From the radical axis theorem on the circles $(ABC)$, $(BCP)$ and ${\omega }_A$, the tangent lines to ${\omega }_A$ passing through $P$ and $A_1$ intersect on the line $BC$, let us say at point $D$. From the radical axis theorem on the circles $(ABC)$, $(BCP)$ and ${\Gamma }_A$, we see that the line passing through $A_2$ and tangent to the circle $(ABC)$ passes through $D$ as well. Therefore, $D$ is the pole of the line $A_1{A}_2$. Define the points $E,F$ analogously. Looking at the similarity $DBP\sim DPC$ we have

$$\frac{BP}{PC}=\frac{DB}{DP}=\frac{DP}{DC}\text{and hence}{\left(\frac{BP}{PC}\right)}^2=\frac{DB}{DC}$$

$${\left(\frac{CP}{PA}\right)}^2=\frac{EC}{EA}\text{and}{\left(\frac{AP}{PB}\right)}^2=\frac{FA}{FB}$$ Therefore, by Menelaus' Theorem we get that the points $D,E,F$ are collinear. Thus, from La Hire Theorem we can deduce that the lines $A_1{A}_2$, $B_1{B}_2$ and $C_1{C}_2$ are concurrent. Let the common point of these lines be $M$. Since $M$ is the pole of the line $\overline{DEF}$ we get $OM\perp DE$. Therefore, in order to complete the solution we should prove that $O,M,P$ are collinear.

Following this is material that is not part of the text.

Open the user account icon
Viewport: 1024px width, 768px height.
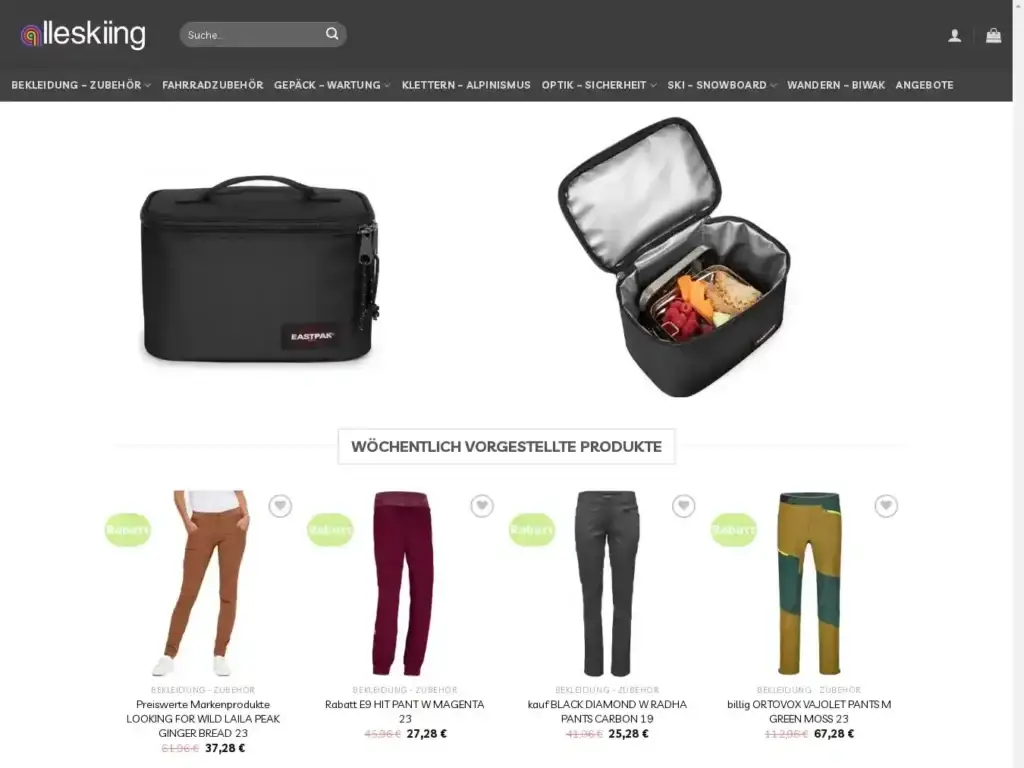[x=954, y=35]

Hence it suffices to show that $OP$ is perpendicular to $DE$. Let $r$ be the circumradius of the triangle $ABC$. From the power of the point $D$ with respect to the circle $(ABC)$ we have $D{P}^2=DB\cdot DC=D{O}^2-r^2$. Similarly, from the power of the point $E$ with respect to the circle $(ABC)$ we get $E{P}^2=E{O}^2-r^2$. Hence $D{P}^2+E{O}^2=D{O}^2+E{P}^2$ and we get $OP\perp DE$. We are done.